Showing posts with label Ojibwe Legend. Show all posts
Showing posts with label Ojibwe Legend. Show all posts

Tuesday, November 10, 2009

Nokomis, Her Mother, And The Wreck Of The Edmund Fitzgerald

My daughter -- we'll call her Moonbeam for our purposes -- is an aspiring artist with a day job. She has a style all her own, as you can easily see from the painting posted here, called "Nokomis and Her Mother."

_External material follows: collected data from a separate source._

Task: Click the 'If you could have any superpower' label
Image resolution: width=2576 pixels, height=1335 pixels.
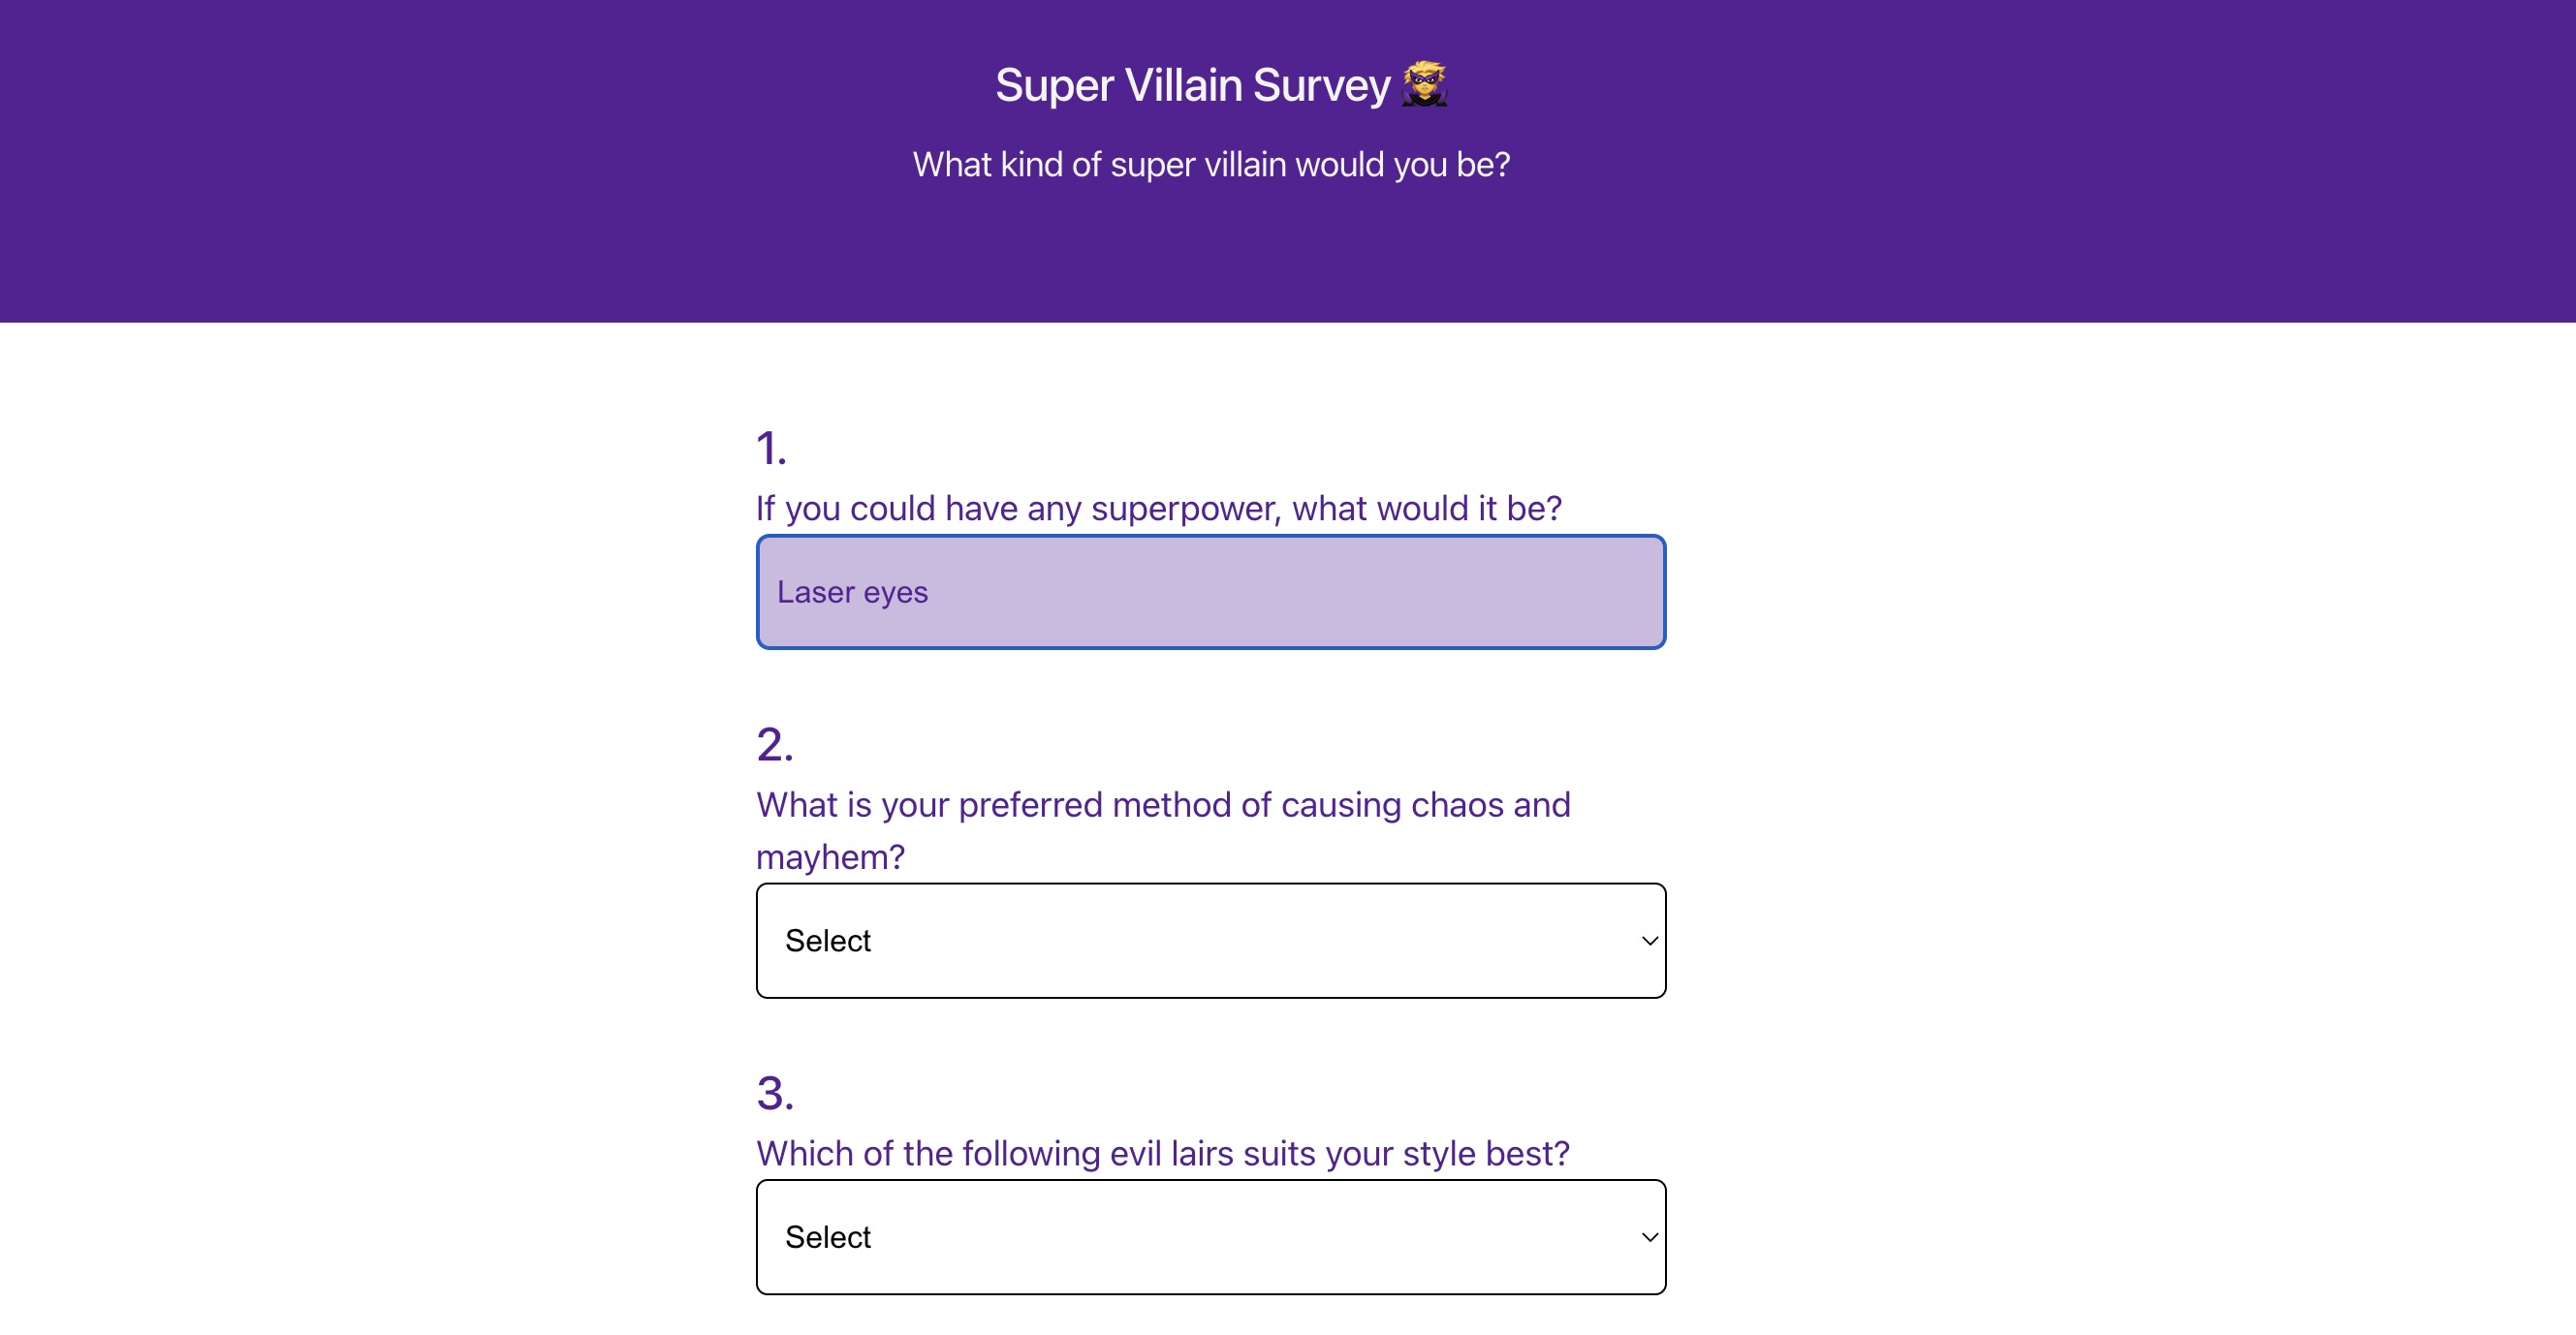Action: (x=1159, y=508)
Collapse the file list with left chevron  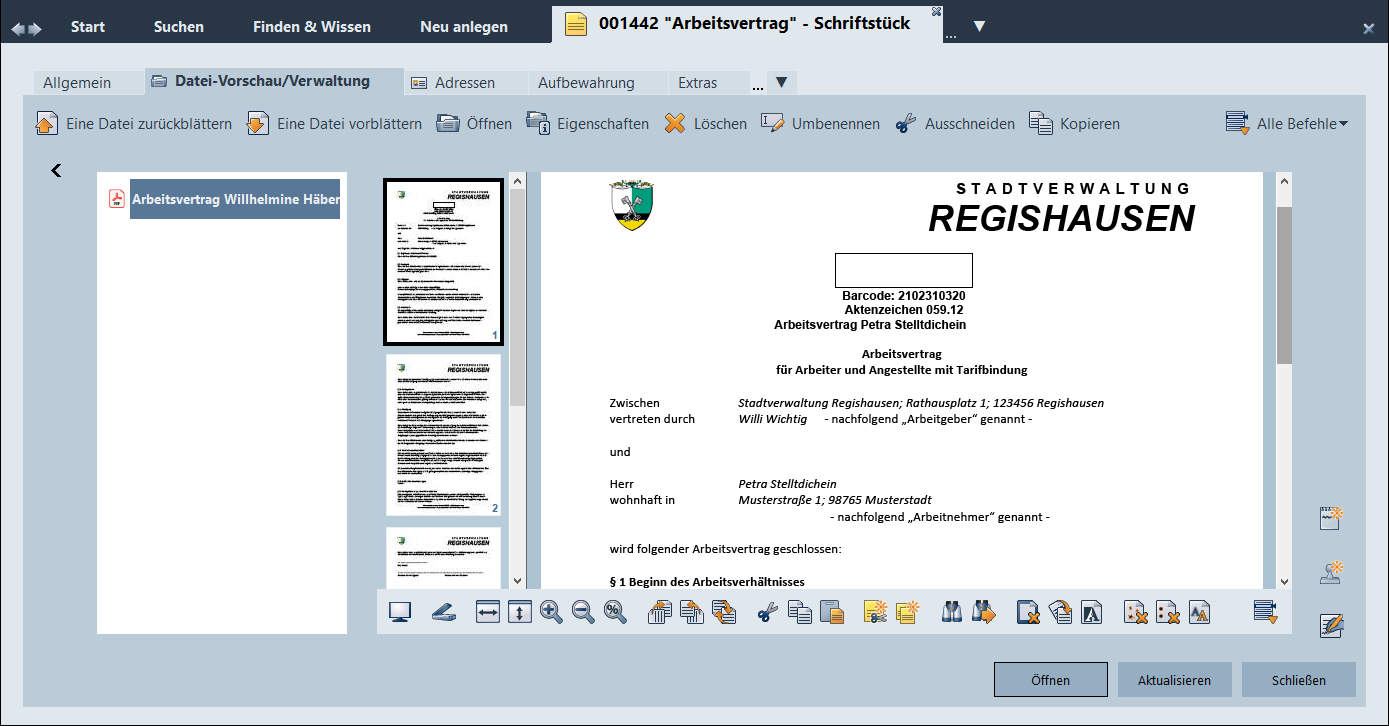click(56, 171)
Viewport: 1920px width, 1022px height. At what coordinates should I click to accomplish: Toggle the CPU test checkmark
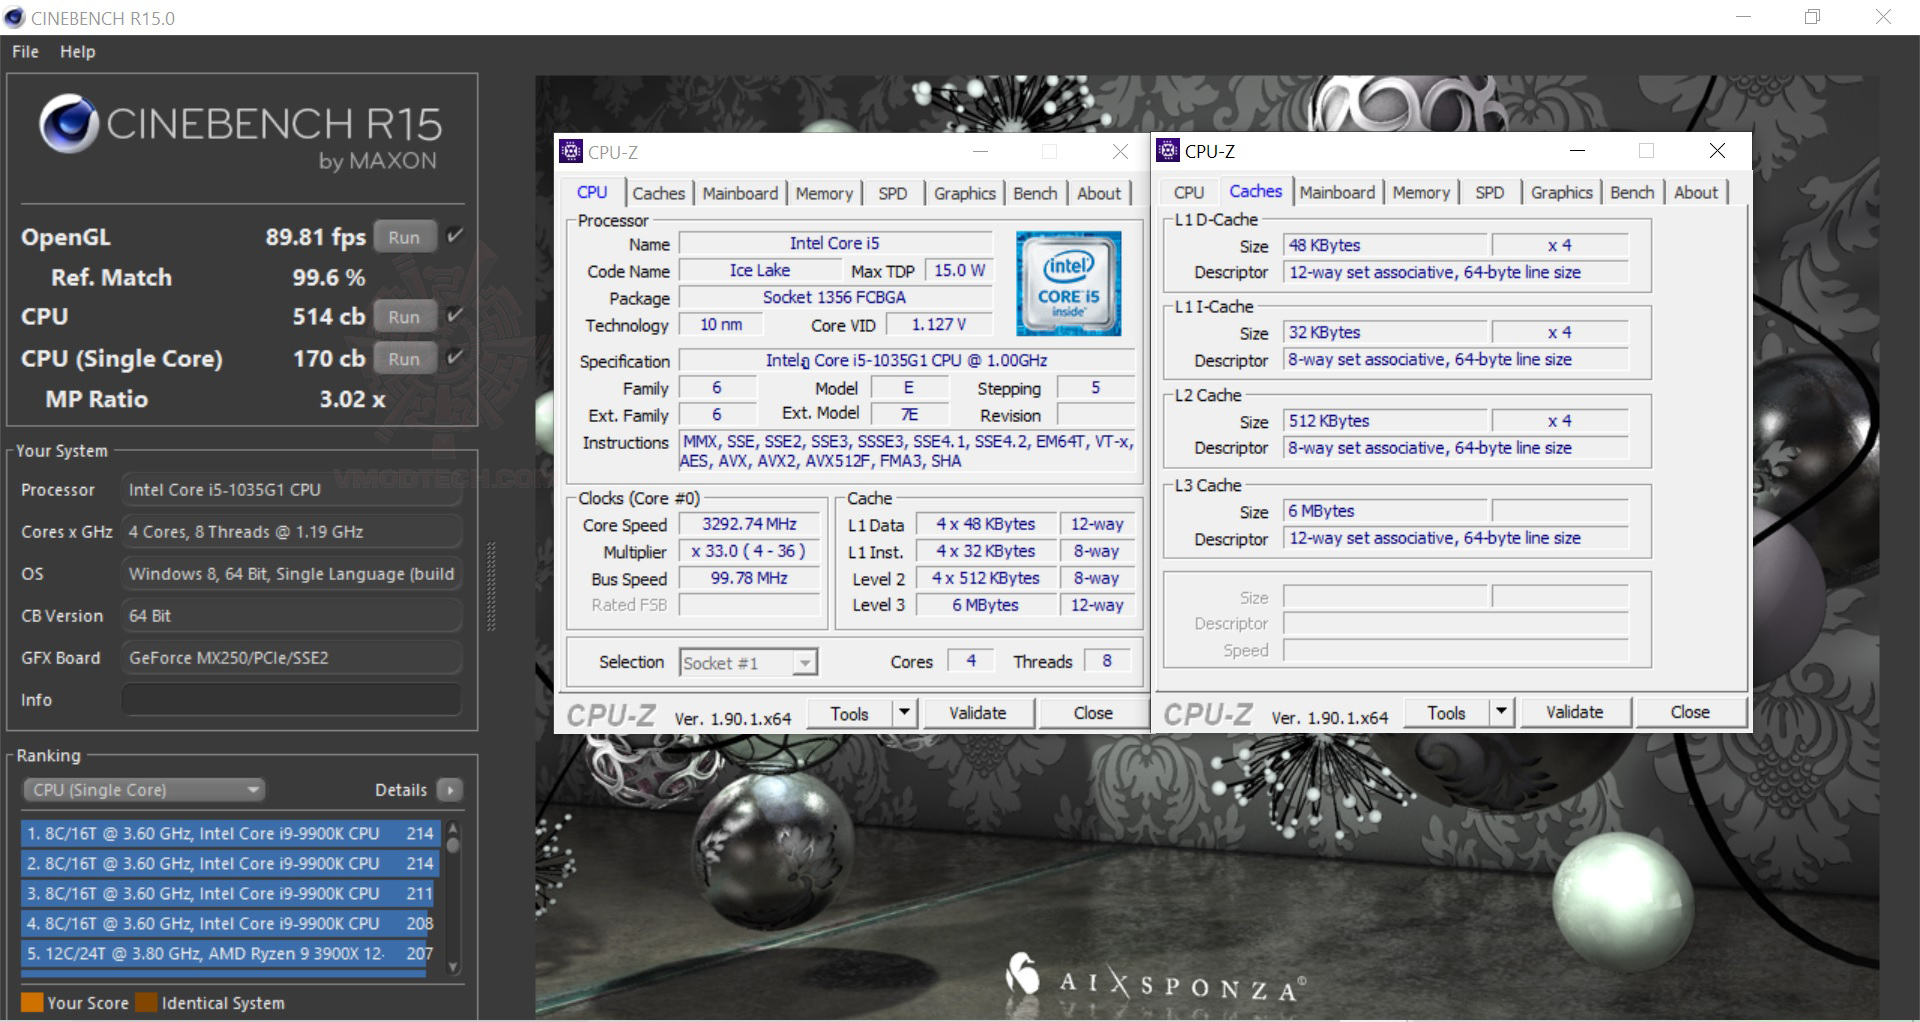(x=455, y=316)
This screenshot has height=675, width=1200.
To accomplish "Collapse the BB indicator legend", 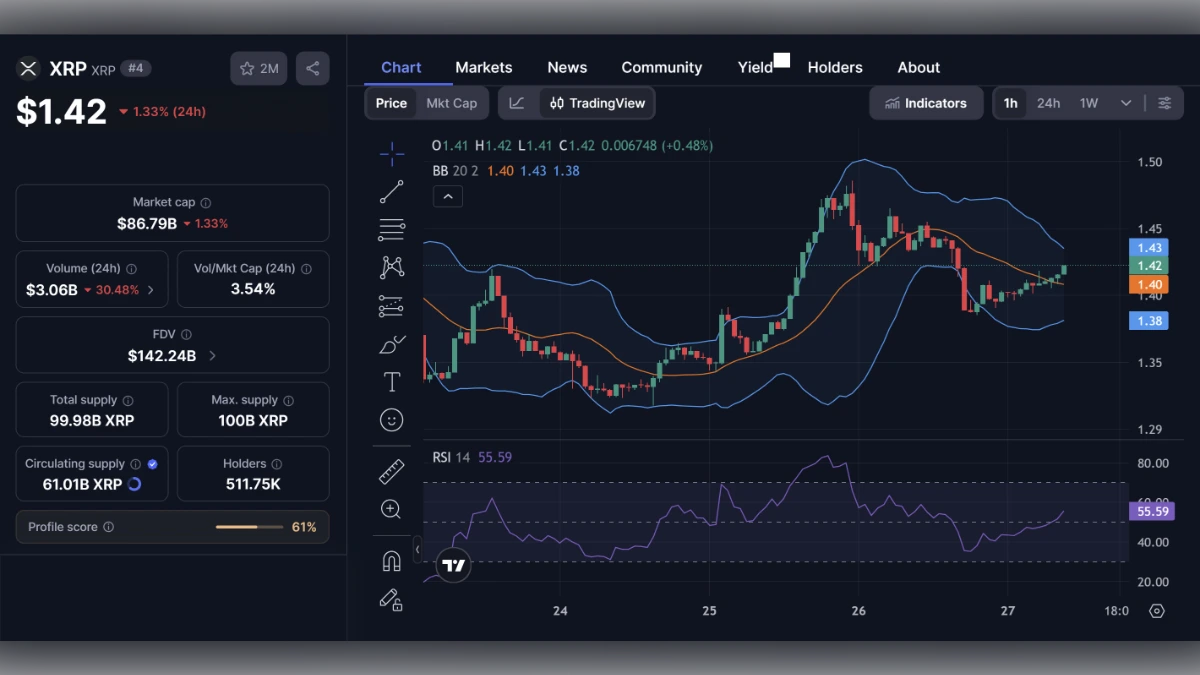I will point(447,196).
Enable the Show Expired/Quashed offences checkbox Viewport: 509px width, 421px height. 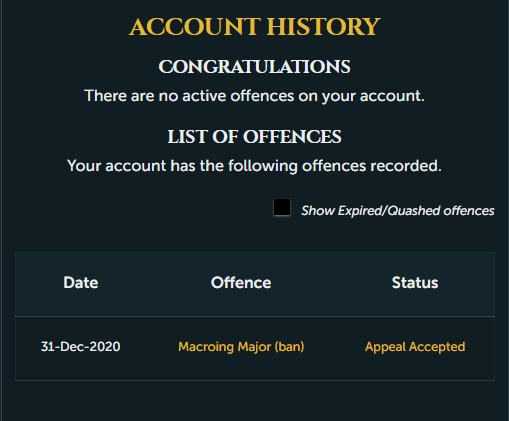pos(282,207)
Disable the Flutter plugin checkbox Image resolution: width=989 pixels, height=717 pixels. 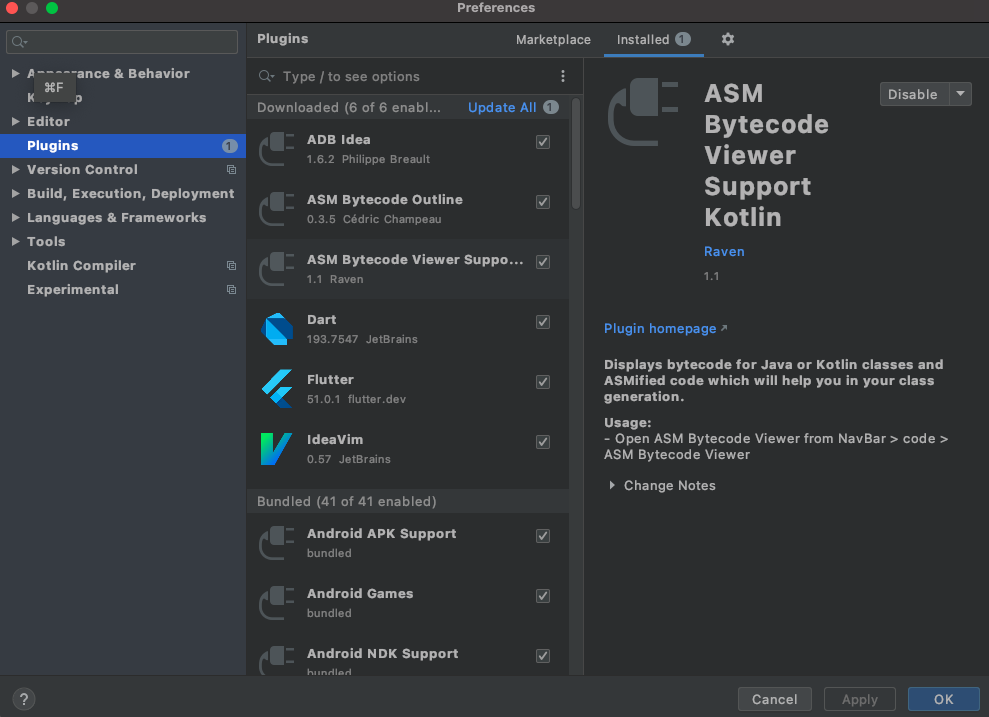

Moonbeam gave this painting to me as a gift, and I treasure it. For me it holds several layers of meaning. The reference in the painting's title is to Longfellow's poem, "Song of Hiawatha," which contains these lines recounting Ojibwe legend:

By the shores of Gitche Gumme
By the shining big sea waters
Stood the wigwam of Nokomis
Daughter of the Moon, Nokomis ....

Moonbeam earned her degree in Fine Arts from the University of Minnesota, where practically every other street name, and many of the lake names, reflect Ojibwe legend. Several of her paintings, including this one, were inspired by Longfellow's poem.  I also read the title of this painting as honoring the relationship between mother and daughter -- Nokomis and her mother the Moon -- and in that way, it is extremely personal to me.

Another way I relate to the poem is through Moonbeam's great-grandmother, who used to recite Longfellow, and in particular this part of the "Song of Hiawatha," as well as Alfred Noyes' poem, "The Highwayman," to me whenever she visited.  My grandmother had only an eighth grade education, but she also had an excellent memory and a love of poetry that was never lacking for appreciation in our modest household, where there wasn't much money for books.

Ultimately, and in a way I'm sure Moonbeam probably didn't intend, I also view this poem as a reminder of Gordon Lightfoot's classic ballad, "The Wreck of the Edmund Fitzgerald," which is about the sinking of the freighter by that name on Lake Superior on this date in 1975.  Lightfoot's song begins with these haunting lines:

The legend lives on from the Chippewa on down
Of the big lake they call Gitche Gumme
The lake it is said never gives up her dead
When the skies of November turn gloomy ....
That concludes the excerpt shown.